Here's an interesting exchange between a user and the author of this article from the comments. Sorry for the length, but I think it's worth reading. I happen to fully agree with uberrob.
Aside from being poorly written, most of the assertions in this article don't make a lot of sense. The "Task killers save battery - FALSE" argument, for instance, is missing the point: it's not the removal of the task from memory that is saving the battery, its that stopping the task releases resources consumed by the task: CPU, radio, GPS, etc. Stopping a task *absolutely* puts less demand on the battery because that task is no longer putting demand on system resources that make use of power. Similarly, killing a background task reduces competition for resources, CPU and memory - all of which causes the remaining tasks to perform faster thereby speeding up your system.
Automatic task management happens in every operating system, including android, but it does not catch or maintain the system in every use case. External task managers and "task killers" are perfectly acceptable forms of manually managing a system,
Bizarrely, this "you shouldn't use task killers" article ends by recommending an application that is, in fact, a task killer.
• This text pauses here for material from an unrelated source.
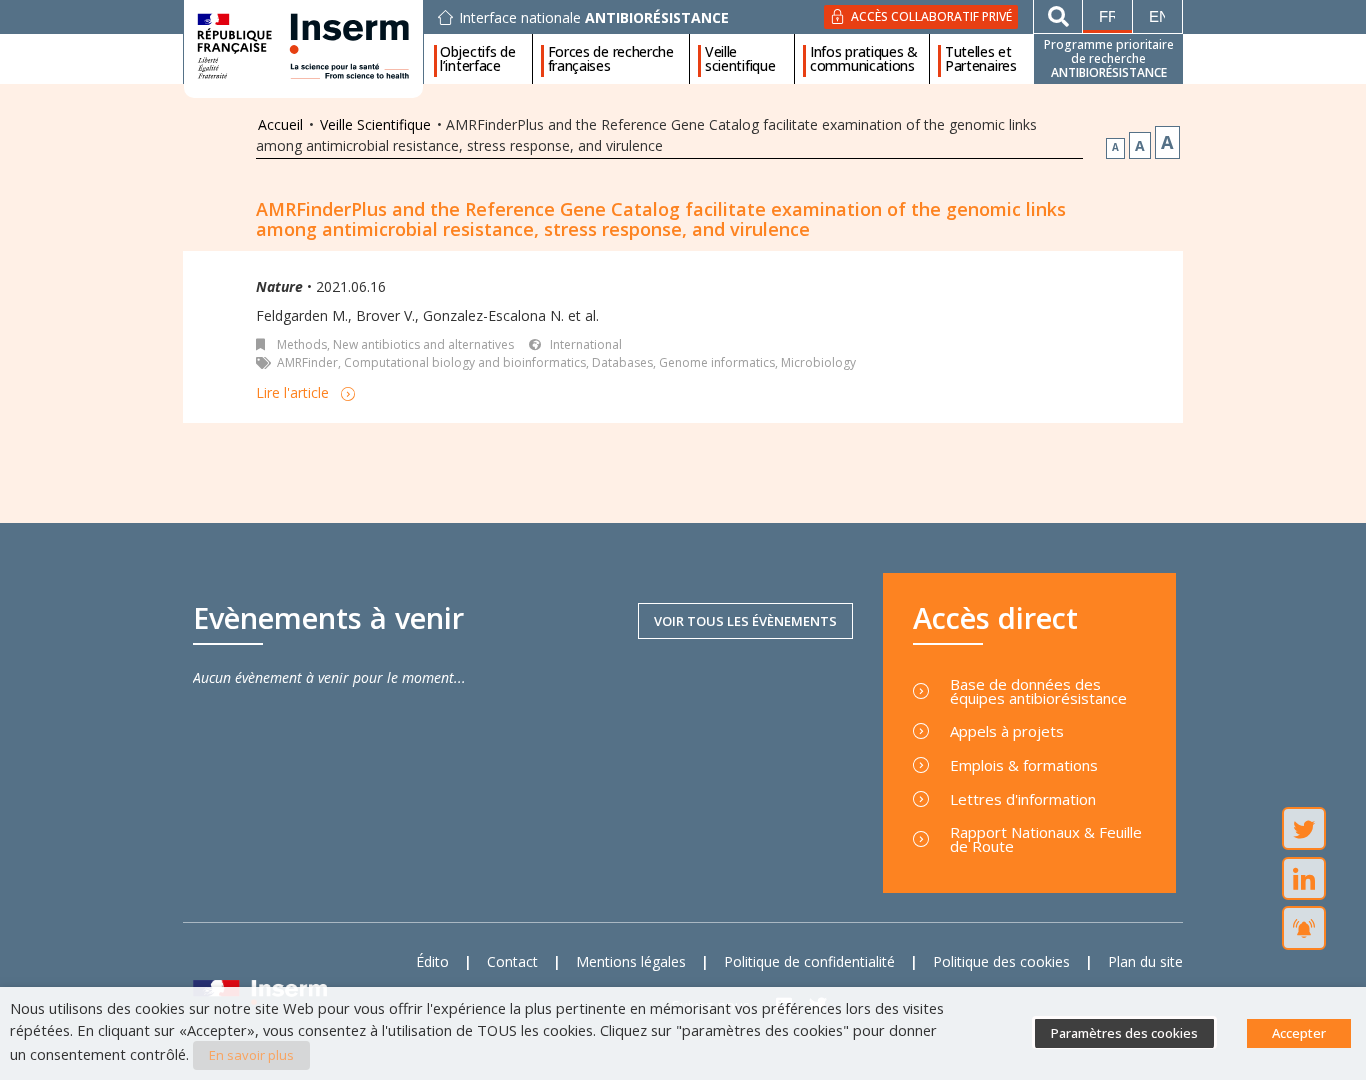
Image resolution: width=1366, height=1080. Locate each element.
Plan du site (1145, 961)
This article is just...strange.
Rachid in reply to uberrob:
Thanks for the feedback
It is far better to use the settings available in an application to manage its background use of things such as GPS and background data transfer. A good app will include options to manage this. Task killing is not supposed to make up for poor app implementation...
So of course, if your app does this in the background without the option to manage it, then killing it DOES save battery, that goes without saying. It also goes without saying you should look for a better app to replace it.
Hope this has cleared up your first point.
Second point, I hope I explained how android was developed, with the idea that the user should not have to worry about killing tasks, please re-read the article if you didn't get this point.
Thirdly. I think you are mistaken about what I suggest SystemPanel should be used for. At no point do I say you should use this in the typical way a task killer is used. Instead I point out that if you have memory issues, a bad app may be causing this, and you can use SystemPanel to find and then remove this app from your phone.
Just to clarify, SystemPanel was never created to be a task killer, and my instructions in this article do not advise to use it in such a way.
Hopefully that has cleared up any problems you had understanding this article, please do let me know if you need anything explaining further, I can try to simplify it
uberrob in reply to Rachid:
Honestly, rachid - you really don't have to "explain" or "simplify" things to me. Trust me, I understand what you are saying - but your assertions are just incorrect. What you do have to do is to stop spreading misleading information about systems management.
Again: task management and background task removal is a completely acceptable way to manage your handheld - OSes do not know what is happening inside a given application, and often give it the "benefit of the doubt" and let it run. Also, its not just "poorly written tasks" that appropriate resources and never free them up.
BTW, you should re-read your own article. You most certainly do recommend SystemPanel for stopping what you call "poorly written applications." In fact, the entire article, as well as some of your rebuttals to peoples comments, is littered with special cases: "Well, if you have an older device, use a task killer." or "if the application is poorly behaved, use a task killer."
Android is open for a reason, and its a manageable operating system in its own right - do what you like to keep your phone running smoothly.